Haesoo sevinçle bir oraya bir buraya koşturuyordu. Bugün istediğini yaparak onu mutlu etmiştik ve şu an yeni barbie bebeklerine sarılarak sevinçle bağırıyordu. "Haesoo sessiz ol. Başım ağrıyor." Hoseok karnını tutarak koltuğa oturmuş ve ardından kulaklarını kapatmıştı.
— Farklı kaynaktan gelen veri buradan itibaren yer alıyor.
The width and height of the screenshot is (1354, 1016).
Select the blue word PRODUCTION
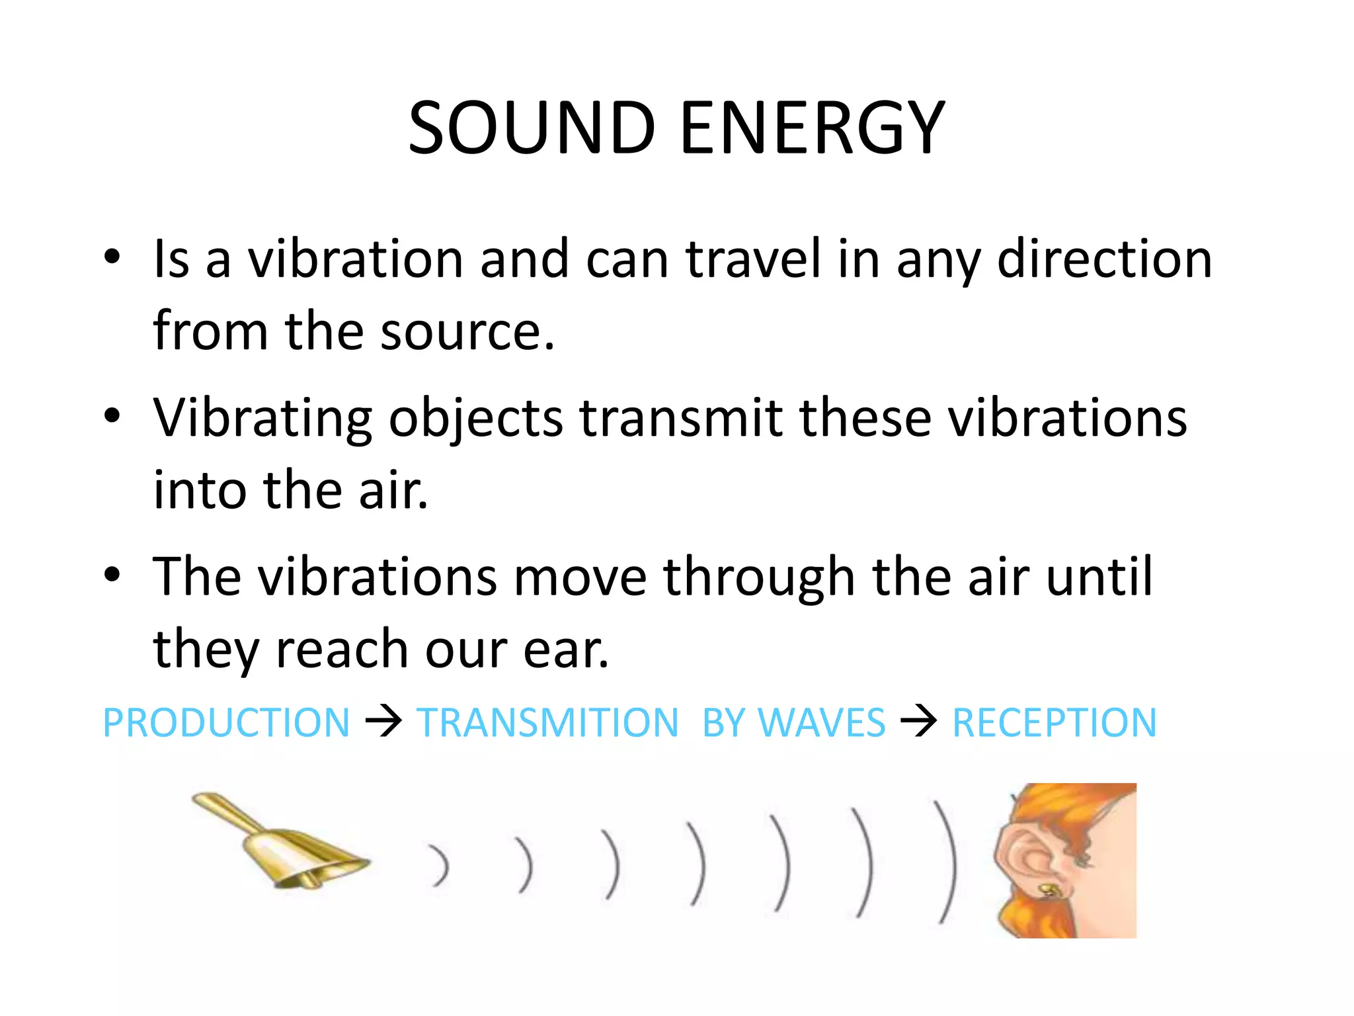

Haesoo gülen yüzünü düşürmüş, bebeklerini bir kenara bırakarak Hoseok'un yanına oturmuştu. "Özür dilerim. Seni ve kardeşimi yine rahatsız ettim değil mi?" Elini babasının karnına koyarak "Üzgünüm kardeşim. Benim yüzümden uyuyamadın. Bir daha böyle bir şey yapmayacağım." Dediğinde Hoseok'un gözünden bir damla yaş akmıştı. Şu sıralar fazla duygusaldı.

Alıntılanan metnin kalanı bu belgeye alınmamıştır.